* Extract:
On Behalf of | Apr 19, 2017 | Real Estate Transactions |

When homeowners in California run into financial difficulties and owe far more on mortgages than their properties are worth, their lenders may sometimes agree to accept what are known as short sales. Short sales prevent lenders from taking even larger losses and allow them to avoid paying the costs involved in pursuing foreclosure. However, these complex real estate transactions can be time-consuming and difficult to close.

Since lenders lose money when they accept a short sale, they only consider them when certain requirements have been met. Borrowers must be able to show that they have been coping with financial difficulties for some time and are unable to refinance their mortgages to lower their payments. Some lenders may demand that the property involved be placed on the open market for a specified time in order to better evaluate the short sale offer.

Lenders are cautious because California is what is known as a nonrecourse state. This means that lenders in the Golden State are not able to recover the losses they suffer in short sales by filing lawsuits against borrowers. However, this law does not always apply to the holders of second mortgages or debt consolidation loans. Short sales became an even more attractive option for struggling California homeowners in 2010 when lawmakers voted to protect them from tax liability on the relief they receive from lenders providing the property involved was used as a primary residence.

Short sales can be particularly difficult to complete when several lenders are involved. Attorneys with experience in this area may act proactively in these situations and pursue approvals from all relevant parties as quickly as possible to prevent deals being held up by unnecessary delays. They could also remind reluctant lenders of the risks and costs involved in pursuing foreclosure.

* Stated goal a: Copy the records word for word from the line containing "The width and" through the line containing "point(167,141)", omitting the pictures.

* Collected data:
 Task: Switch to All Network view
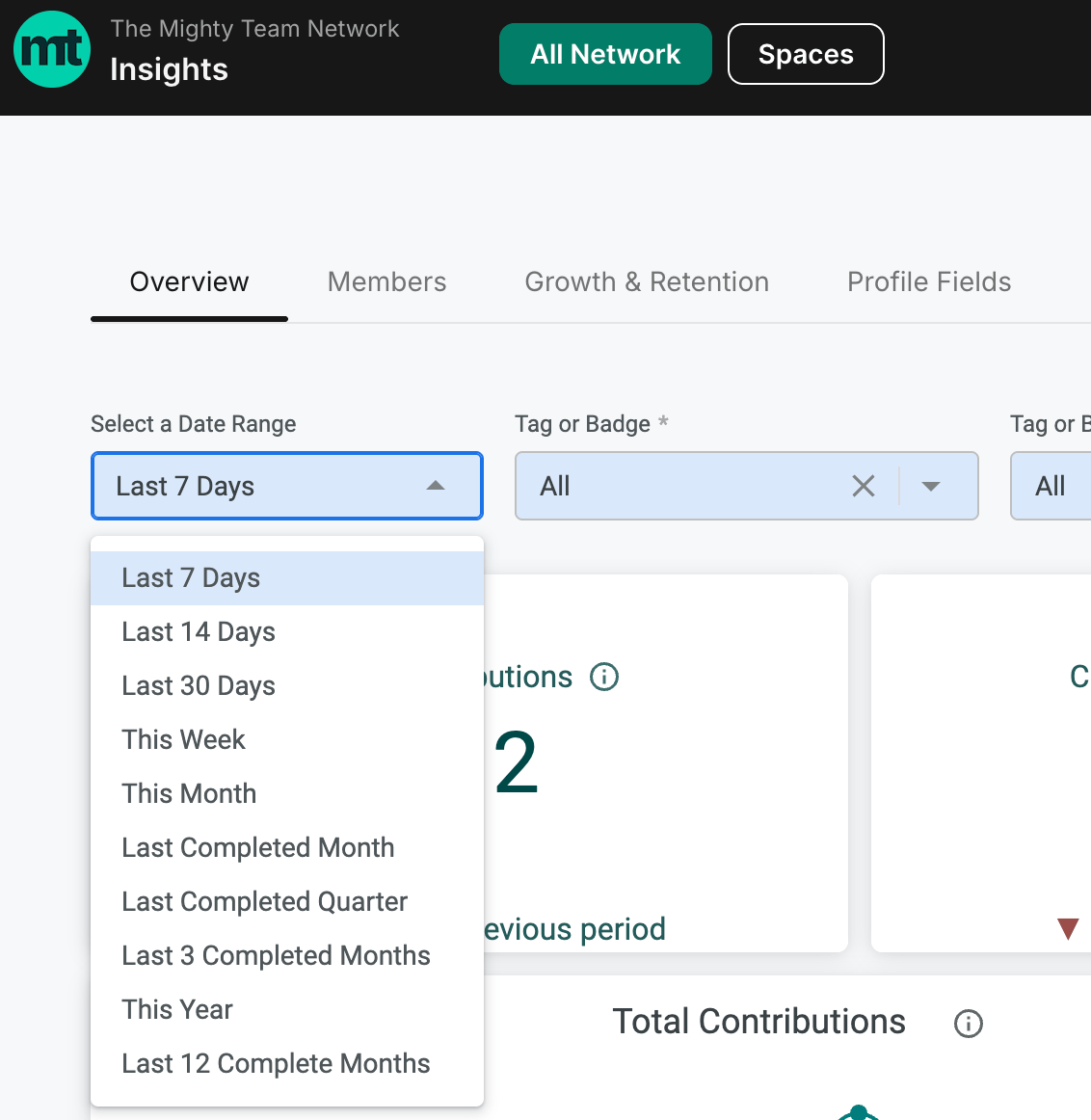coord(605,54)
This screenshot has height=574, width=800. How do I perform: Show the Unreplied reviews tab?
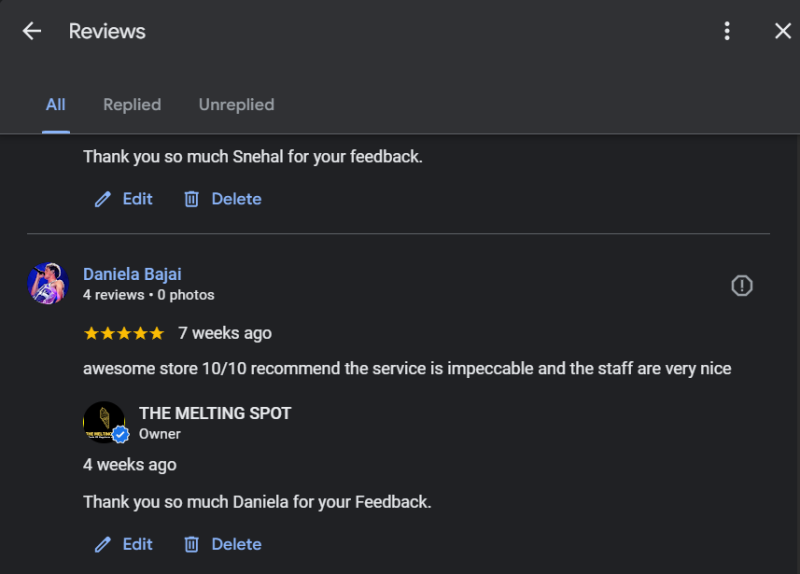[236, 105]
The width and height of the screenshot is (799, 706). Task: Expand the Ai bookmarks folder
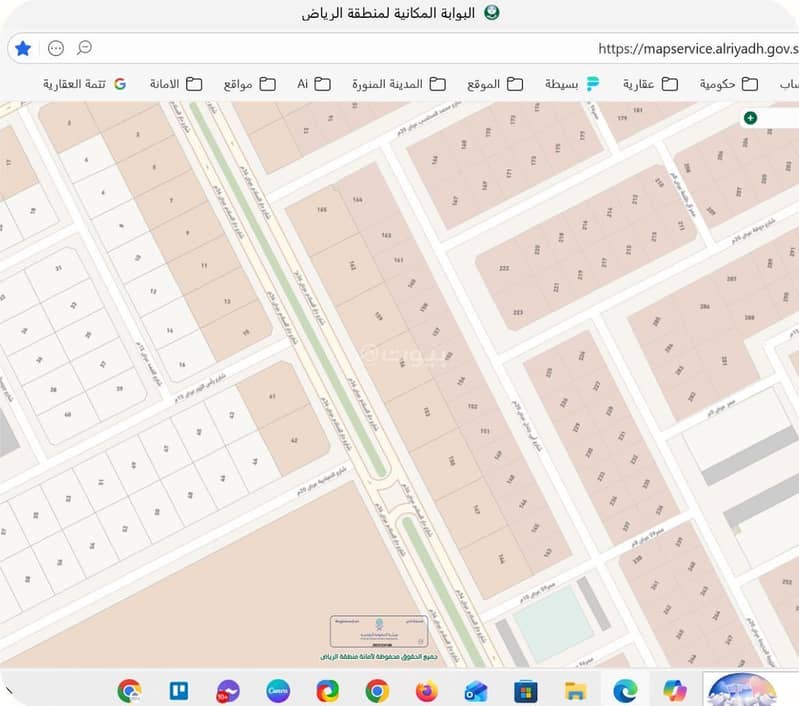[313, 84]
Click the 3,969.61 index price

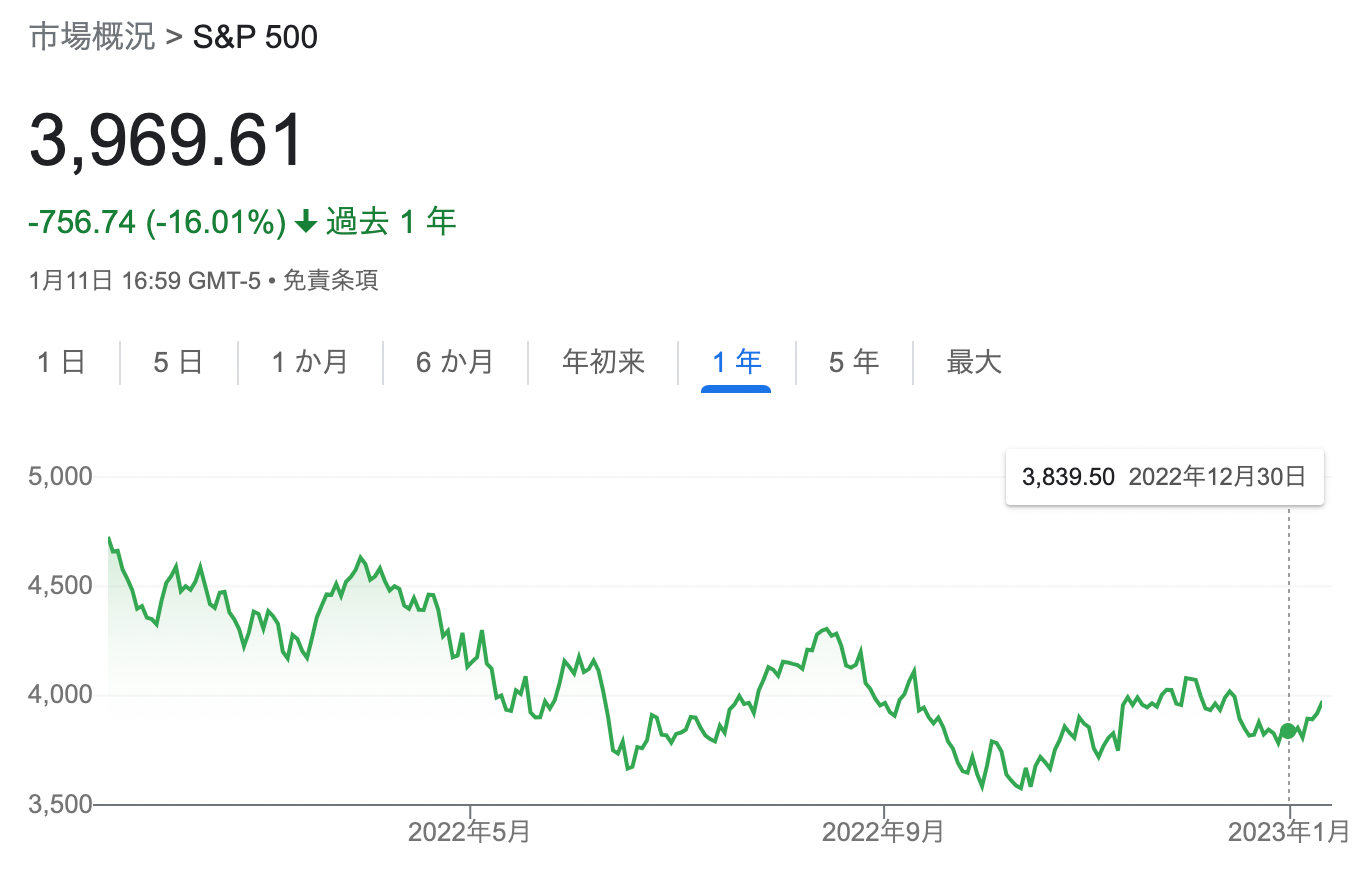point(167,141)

...

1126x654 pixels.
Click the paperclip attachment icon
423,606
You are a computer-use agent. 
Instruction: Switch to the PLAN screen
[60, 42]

* Stated goal b: In the article on short sales, what does California's status as a nonrecourse state mean for lenders?

* Exercise result a:
The width and height of the screenshot is (799, 706). Task: Expand the Ai bookmarks folder
[313, 84]
Click the 3,969.61 index price

point(167,141)

* Exercise result b: Lenders in California cannot recover their short-sale losses by filing lawsuits against borrowers.